Kenora MP Eric Melillo says he’s glad to see federal PCR testing requirements end at Canadian border crossings today, but he’s questioning the timing of the move.

During Adjournment Sessions at the House of Commons, Melillo noted he questioned federal Health Minister Jean-Yves Duclos on when mandatory PCR testing will end at the border early this month, but says the Minister dodged the question.

Just two weeks later, Duclos announced that as of April 1, COVID-19 testing will no longer be required for fully vaccinated travellers entering Canada.

“I’m certainly pleased to see the government has taken the action which I called for, but it is too little too late for many tourism operators,” said Melillo.

“The lack of transparency and the lack of an ability for this government to provide clear information to Canadians at this point in the pandemic is especially frustrating for me and for many across northwestern Ontario,” he adds.

Melillo later questioned what changed the government’s decision within that two-week window, and if new scientific evidence was brought forward to support their decision.

“And if there was no new evidence that was brought forward,” Melillo continued. “I’d like an explanation from the government on why they weren’t able to be transparent with Canadians.”

In response, Parliamentary Secretary to the Ministry of Mental Health and Dependence and Associate Minister of Health, Elisabeth Briere, says the government is continuing to follow scientific data and advice.

“The health and safety of Canadians continue to be our top priority and our actions at our border reflect that,” said Briere. “The evolution of data of the COVID-19 situation in Canada and internationally is what dictates our actions.”

Briere notes that the general Canadian population is mostly fully-vaccinated and the access to rapid tests is still growing, but there is still a risk for any international travellers and measures at border crossings may have to be re-evaluated.

As well, pre-entry testing requirements are not changing for partially or unvaccinated travellers, meaning they would still need to provide either a negative rapid antigen test, a negative PCR test taken within 72 hours or a previous positive PCR test taken between 10 and 180 days prior to their flight.

Melillo says the government is still refusing to provide their scientific evidence, noting Ottawa still has a number of federal mandates in place, which includes mandatory vaccines for members of the Canadian Armed Forces.
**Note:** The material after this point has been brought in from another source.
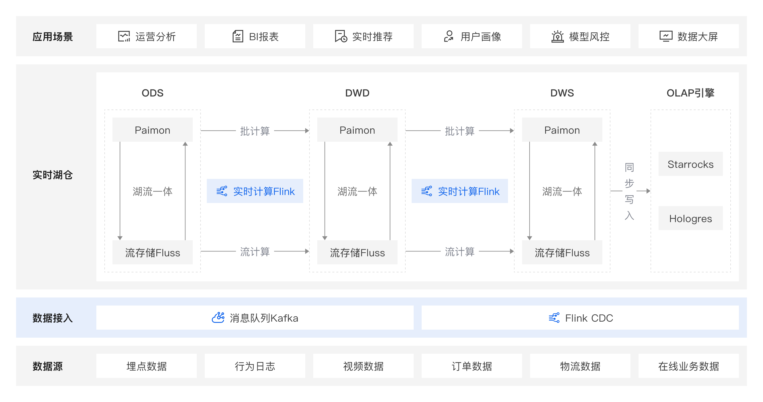The width and height of the screenshot is (763, 402).
Task: Click the 批计算 label between ODS and DWD
Action: tap(255, 131)
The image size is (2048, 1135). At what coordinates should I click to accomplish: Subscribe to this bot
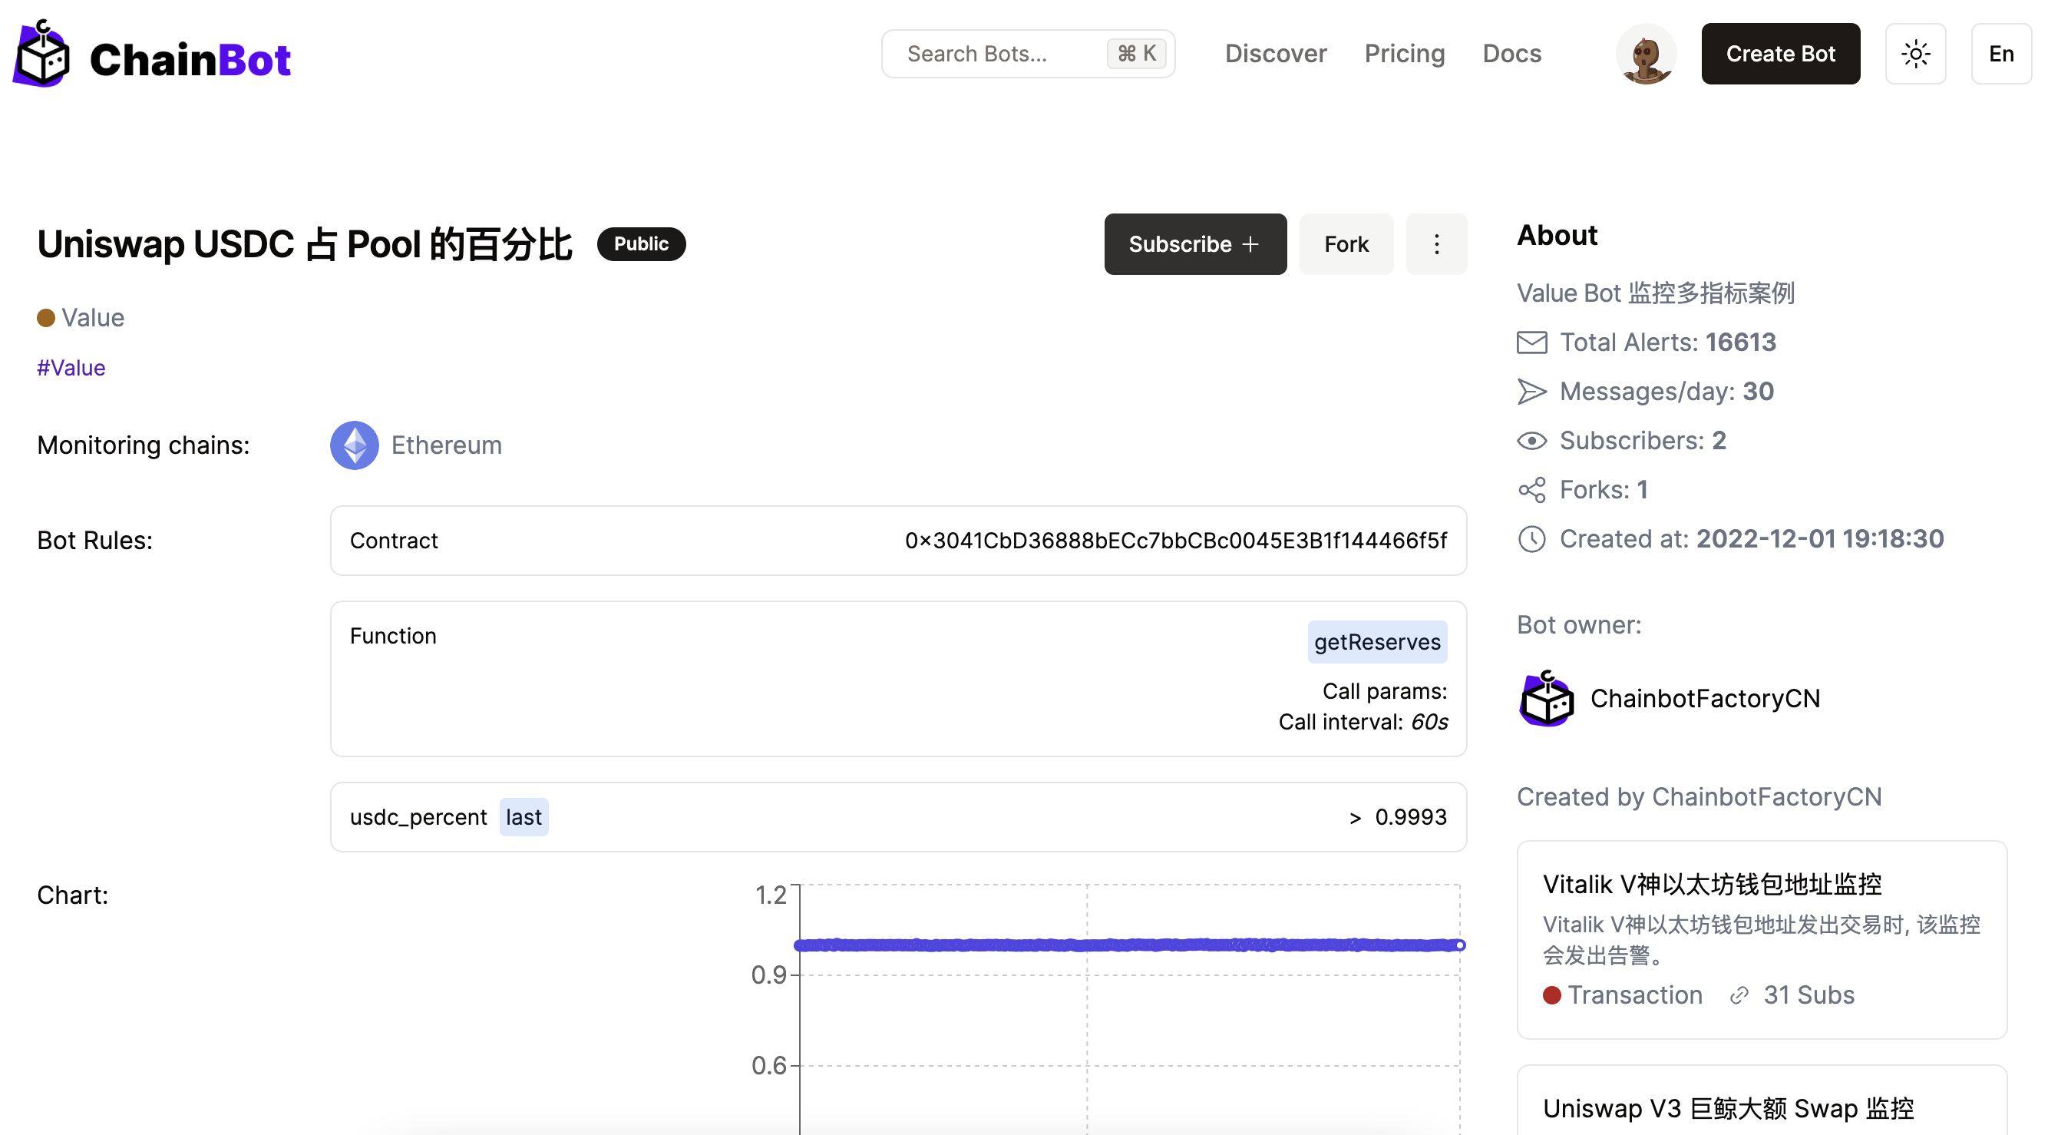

But for now, all travellers continue to be required to submit their mandatory information in the ArriveCAN app or website before their arrival in Canada. Travellers taking a cruise or a plane must submit their information within 72 hours before boarding.

Those who do not may have to quarantine for 14 days, regardless of their vaccination status. Previously, not completing the ArriveCAN app lead to you not being allowed entry into the country.

As well, fully vaccinated travellers may still be chosen for random COVID-19 PCR testing, but you no longer have to quarantine while waiting for your results.

Residents are asked not to travel if they have any symptoms of COVID-19, are in isolation, are waiting for the results of a COVID-19 test or have been in close contact with a suspected or confirmed case.

Ontario’s Chief Medical Officer of Health, Dr. Kieran Moore, says travelers should complete a risk assessment of where they’re going and research the risk of contracting COVID-19 in that setting, to take any of your or your family’s underlying health conditions into consideration and to consult with your healthcare provider ahead of time.

Ottawa says if you start to feel COVID-19 symptoms after travelling, self-isolate for 10 days and follow local public health advice regarding seeking care or medical treatment. Ottawa says residents are warned that they may have to extend their trip to accommodate this.

Ottawa notes extended wait times can be expected at border crossings. Executive Director of Ontario’s Sunset Country Travel Association, Gerry Cariou, has said the government’s previous border crossing requirements were a large barrier for American tourists.

Briere adds Ukrainian refugees continue to be admitted into Canada, even if they don’t meet vaccination requirements.